Derzeit warten nach Angaben der Einsatzleitung rund 450 Schiffe darauf, das Wrack passieren zu können – davon alleine 110 Schiffe im Bereich Mainz. Die Fahrt in Fließrichtung des Rheins ist an der Loreley seit der Havarie gesperrt. Es wird befürchtet, dass sich das mit Stahlseilen gesicherte Wrack bei Fahrten flussabwärts wegen der Strömung losreißen könnte. Nur flussaufwärts werden die Schiffer seit einer guten Woche zu bestimmten Zeiten an der „Waldhof“ vorbeigeleitet. 36 Schiffe wurden am Montagvormittag durchgelassen. Am Sonntag waren einige von der Sperrung betroffene Schiffer zusammengekommen, um ihren Unmut darüber zu äußern. Den Angaben zufolge verlieren sie wegen der Sperrung bis zu 2000 Euro am Tag.

Am Donnerstag hatte das Pressezentrum vor Explosionsgefahr am Wrack der "Waldhof" gewarnt. Untersuchungen einer ersten Probe aus einem der sieben Tanks hätten ergeben, dass darin Schwefelsäure, Wasser und Wasserstoff enthalten seien. Da der Wasserstoff hochexplosiv ist, und es beim Zusammentreffen von Säure und Wasser zu einer Verpuffung kommen kann, war der Unglücksort für die Probennahme am Mittwoch weiträumig abgesperrt worden. Mit einem Spezialverfahren hatten Experten winzige Löcher in zwei Tanks des Schiffes, das insgesamt 2400 Tonnen Schwefelsäure an Bord hat, gebohrt. Nun solle Stickstoff in den Tank 7 geleitet werden, um die Explosionsgefahr zu beseitigen, hieß es weiter.

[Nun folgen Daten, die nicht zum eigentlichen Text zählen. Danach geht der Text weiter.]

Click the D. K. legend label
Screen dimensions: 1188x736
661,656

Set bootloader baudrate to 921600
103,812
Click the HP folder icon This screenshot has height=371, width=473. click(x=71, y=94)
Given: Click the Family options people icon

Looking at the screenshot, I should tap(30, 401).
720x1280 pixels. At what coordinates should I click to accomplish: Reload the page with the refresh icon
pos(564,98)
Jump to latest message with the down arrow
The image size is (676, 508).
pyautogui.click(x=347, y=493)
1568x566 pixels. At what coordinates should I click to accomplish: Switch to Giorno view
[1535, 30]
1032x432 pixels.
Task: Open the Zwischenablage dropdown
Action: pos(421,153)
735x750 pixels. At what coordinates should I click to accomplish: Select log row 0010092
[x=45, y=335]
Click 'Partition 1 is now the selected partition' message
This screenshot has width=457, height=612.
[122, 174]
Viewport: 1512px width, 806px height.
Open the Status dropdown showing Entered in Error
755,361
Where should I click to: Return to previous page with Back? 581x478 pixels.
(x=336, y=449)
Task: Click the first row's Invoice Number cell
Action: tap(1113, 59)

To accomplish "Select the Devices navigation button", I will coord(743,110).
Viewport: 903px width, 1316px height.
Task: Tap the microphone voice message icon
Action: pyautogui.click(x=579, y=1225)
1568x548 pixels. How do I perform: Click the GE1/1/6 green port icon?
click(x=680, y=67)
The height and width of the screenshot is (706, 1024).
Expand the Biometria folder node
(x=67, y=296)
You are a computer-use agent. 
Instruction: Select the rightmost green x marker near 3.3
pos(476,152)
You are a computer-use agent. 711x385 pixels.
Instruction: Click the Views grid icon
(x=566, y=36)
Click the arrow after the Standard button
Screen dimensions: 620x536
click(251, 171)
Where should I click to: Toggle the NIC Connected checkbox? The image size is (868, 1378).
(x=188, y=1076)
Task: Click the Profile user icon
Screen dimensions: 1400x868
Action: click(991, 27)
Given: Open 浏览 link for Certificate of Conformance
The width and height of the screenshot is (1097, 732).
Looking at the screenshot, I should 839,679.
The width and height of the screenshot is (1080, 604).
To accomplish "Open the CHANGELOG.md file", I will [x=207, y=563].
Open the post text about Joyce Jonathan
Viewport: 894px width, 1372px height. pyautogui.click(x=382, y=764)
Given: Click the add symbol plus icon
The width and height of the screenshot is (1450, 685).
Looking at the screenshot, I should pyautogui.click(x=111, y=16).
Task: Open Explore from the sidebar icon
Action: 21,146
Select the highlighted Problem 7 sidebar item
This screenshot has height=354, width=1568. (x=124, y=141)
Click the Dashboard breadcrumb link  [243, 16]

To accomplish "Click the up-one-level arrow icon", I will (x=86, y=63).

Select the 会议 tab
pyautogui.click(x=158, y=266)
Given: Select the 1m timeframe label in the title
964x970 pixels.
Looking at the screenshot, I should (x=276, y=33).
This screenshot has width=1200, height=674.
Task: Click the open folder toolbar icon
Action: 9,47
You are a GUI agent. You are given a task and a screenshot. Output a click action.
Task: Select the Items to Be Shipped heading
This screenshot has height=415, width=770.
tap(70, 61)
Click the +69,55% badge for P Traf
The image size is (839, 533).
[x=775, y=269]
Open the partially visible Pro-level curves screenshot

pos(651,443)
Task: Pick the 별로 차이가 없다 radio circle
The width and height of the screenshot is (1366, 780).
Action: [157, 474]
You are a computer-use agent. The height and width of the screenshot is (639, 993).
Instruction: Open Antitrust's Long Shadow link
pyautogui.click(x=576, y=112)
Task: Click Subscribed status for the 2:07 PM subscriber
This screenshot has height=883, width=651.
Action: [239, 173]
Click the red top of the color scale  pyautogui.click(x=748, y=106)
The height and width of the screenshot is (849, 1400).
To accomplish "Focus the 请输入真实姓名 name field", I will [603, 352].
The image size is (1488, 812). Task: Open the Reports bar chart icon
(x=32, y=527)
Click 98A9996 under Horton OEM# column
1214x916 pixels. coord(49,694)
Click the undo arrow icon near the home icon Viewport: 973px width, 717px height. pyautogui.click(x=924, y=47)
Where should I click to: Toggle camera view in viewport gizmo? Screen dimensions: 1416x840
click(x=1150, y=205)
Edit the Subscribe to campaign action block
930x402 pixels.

+++ Gefundene Wasserleiche ist kein Vermisster des Säuretankers +++

Das Schiff war vor zwei Wochen nahe der Loreley aus ungeklärter Ursache gekentert. Das auf der Seite liegende Wrack ist von zwei Schwimmkränen eines niederländischen Bergungsteams mit Stahlseilen gesichert. Vor der Bergung des Wracks sollte geprüft werden, ob sich der Zustand der Säure seit dem Unfall verändert hat und ob sie abgepumpt werden kann.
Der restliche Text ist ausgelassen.